## WORK TO DO
Reproduce the listing below verbatim, from its first line through the line containing "(x=1197, y=226)".

## DATA IN THIS EXERCISE

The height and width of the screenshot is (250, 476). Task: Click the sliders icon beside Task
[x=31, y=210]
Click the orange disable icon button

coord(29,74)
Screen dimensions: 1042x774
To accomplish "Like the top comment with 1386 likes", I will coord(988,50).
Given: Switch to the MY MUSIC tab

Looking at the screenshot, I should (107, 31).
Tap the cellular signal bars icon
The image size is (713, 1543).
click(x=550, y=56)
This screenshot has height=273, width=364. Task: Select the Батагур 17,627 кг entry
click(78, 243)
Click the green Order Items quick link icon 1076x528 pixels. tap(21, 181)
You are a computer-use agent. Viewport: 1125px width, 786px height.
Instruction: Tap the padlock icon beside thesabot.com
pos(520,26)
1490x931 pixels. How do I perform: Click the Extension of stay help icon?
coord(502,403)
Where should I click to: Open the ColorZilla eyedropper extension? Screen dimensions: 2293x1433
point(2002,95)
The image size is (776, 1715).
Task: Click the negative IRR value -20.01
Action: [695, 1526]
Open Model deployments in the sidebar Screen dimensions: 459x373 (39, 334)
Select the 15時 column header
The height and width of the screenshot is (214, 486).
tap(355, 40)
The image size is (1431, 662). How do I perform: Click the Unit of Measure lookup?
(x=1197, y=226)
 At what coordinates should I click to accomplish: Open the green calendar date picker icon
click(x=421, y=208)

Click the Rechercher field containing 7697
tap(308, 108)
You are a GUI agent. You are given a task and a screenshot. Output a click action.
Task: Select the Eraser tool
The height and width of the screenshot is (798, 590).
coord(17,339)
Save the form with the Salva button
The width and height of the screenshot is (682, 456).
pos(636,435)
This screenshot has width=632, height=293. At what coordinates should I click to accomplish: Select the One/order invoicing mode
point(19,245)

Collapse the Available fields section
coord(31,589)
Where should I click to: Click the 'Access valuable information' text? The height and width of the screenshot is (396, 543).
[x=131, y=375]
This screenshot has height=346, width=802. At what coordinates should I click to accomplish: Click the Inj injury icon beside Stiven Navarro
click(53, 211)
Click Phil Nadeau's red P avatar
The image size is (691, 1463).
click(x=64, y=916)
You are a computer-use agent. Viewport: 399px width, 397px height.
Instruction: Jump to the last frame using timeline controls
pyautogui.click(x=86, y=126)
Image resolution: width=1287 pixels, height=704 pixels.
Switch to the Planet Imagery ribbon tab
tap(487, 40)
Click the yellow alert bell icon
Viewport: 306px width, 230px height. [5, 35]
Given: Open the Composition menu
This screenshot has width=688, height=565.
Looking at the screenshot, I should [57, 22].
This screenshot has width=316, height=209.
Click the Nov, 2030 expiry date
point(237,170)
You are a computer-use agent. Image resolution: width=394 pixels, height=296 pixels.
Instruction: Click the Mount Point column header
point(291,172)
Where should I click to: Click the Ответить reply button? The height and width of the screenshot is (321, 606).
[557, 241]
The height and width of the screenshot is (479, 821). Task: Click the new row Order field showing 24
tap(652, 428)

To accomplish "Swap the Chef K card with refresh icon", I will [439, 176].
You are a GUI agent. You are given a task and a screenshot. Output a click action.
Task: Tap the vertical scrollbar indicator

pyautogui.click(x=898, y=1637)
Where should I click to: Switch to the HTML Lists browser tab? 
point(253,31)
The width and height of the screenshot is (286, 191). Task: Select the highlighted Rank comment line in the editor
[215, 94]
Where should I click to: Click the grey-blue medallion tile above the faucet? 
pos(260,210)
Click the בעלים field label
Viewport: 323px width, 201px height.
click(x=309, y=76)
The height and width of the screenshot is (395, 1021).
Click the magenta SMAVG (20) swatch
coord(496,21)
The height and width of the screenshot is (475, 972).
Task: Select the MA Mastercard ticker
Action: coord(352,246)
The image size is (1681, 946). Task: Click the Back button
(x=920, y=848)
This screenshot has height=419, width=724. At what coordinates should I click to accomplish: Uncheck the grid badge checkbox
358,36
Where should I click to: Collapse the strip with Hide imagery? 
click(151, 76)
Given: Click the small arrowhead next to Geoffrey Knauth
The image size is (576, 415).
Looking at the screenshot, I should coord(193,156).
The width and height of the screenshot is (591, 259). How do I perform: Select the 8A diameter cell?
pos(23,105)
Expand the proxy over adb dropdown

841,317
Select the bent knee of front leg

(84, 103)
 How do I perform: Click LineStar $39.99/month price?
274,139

## REPLY
The height and width of the screenshot is (250, 476). Task: Click the sliders icon beside Task
[x=31, y=210]
Click the orange disable icon button

coord(29,74)
Screen dimensions: 1042x774
To accomplish "Like the top comment with 1386 likes", I will coord(988,50).
Given: Switch to the MY MUSIC tab

Looking at the screenshot, I should (107, 31).
Tap the cellular signal bars icon
The image size is (713, 1543).
click(x=550, y=56)
This screenshot has height=273, width=364. Task: Select the Батагур 17,627 кг entry
click(78, 243)
Click the green Order Items quick link icon 1076x528 pixels. tap(21, 181)
You are a computer-use agent. Viewport: 1125px width, 786px height.
Instruction: Tap the padlock icon beside thesabot.com
pos(520,26)
1490x931 pixels. How do I perform: Click the Extension of stay help icon?
coord(502,403)
Where should I click to: Open the ColorZilla eyedropper extension? Screen dimensions: 2293x1433
point(2002,95)
The image size is (776, 1715).
Task: Click the negative IRR value -20.01
Action: [695, 1526]
Open Model deployments in the sidebar Screen dimensions: 459x373 (39, 334)
Select the 15時 column header
The height and width of the screenshot is (214, 486).
tap(355, 40)
The image size is (1431, 662). How do I perform: Click the Unit of Measure lookup?
(x=1197, y=226)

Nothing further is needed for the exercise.